Au cours de ma petite recherche, j’ai découvert que ce vêtement est arrivé en France durant les années 30. Jean Gabin et Jean-Paul Belmondo dans Un Singe en Hiver réalisé par Henri Verneuil en 1962 portent une canadienne. Le vêtement est caractérisé par sa longueur à peine trois quart, ses poches ventrales, son boutonnage croisé et son col châle très enveloppant réalisé en feutre de laine dense, quand le corps est plus souvent en gabardine imperméable de coton ou de laine. Le col recouvert de laine de mouton est venu plus tard.

ILLUS86En France, nous l’appelons canadienne car c’est certainement de là-bas que les premiers modèles furent importés. Le vêtement puise en effet son origine autour des grands lacs Michigan et Huron. Plus précisément, ce manteau court fût développé et commandé vers 1811 pour vêtir les militaires d’un camp anglais, le Fort Saint Joseph. Il fut réalisé par des amérindiens qui lui donnèrent le nom de mackinac ou mackinaw d’après l’appellation du passage reliant les lacs Michigan et Huron, le détroit de Mackinac. Par la suite, les trappeurs et marchands rendirent populaires le modèle, chaud et utilitaire. Dans les années 20, il était très populaire, en particulier après des bûcherons et autres travailleurs en extérieur. L’armée américaine utilisa le modèle dès la première guerre mondiale et en 1938, le vêtement devint officiellement un uniforme, teinté en vert olive. La mackinaw pris le nom de Jeep coat.

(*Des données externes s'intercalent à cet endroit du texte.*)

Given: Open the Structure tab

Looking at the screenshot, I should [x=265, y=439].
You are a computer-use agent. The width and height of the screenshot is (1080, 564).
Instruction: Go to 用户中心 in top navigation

Au début du siècle, les canadiennes étaient réalisées en cuir de cheval, car c’était le cuir le plus résistant qui soit. Les chevaux étaient abondants, car ils servaient à la ferme et en ville pour tracter les véhicules. Avec leur disparition progressive, le cuir devint plus cher et il fut abandonné. Cela en faisait le vêtement par excellence des travailleurs des pays froids. La goodyear Rubber Company fabriquait des exemplaires non croisés en cuir de cheval.

De nos jours, ce vêtement est un peu tombé en désuétude, même si quelques maisons en éditent de temps à autre, comme Gap. Son aspect un peu militaire, dû en partie à la couleur olive, rend la canadienne populaire auprès des jeunes. Pour autant, il n’est pas le vêtement le plus élégant qui soit. La pièce est charmante ceci dit, surtout lorsque l’on voit son patronage, ci dessous. Ma quête continue donc !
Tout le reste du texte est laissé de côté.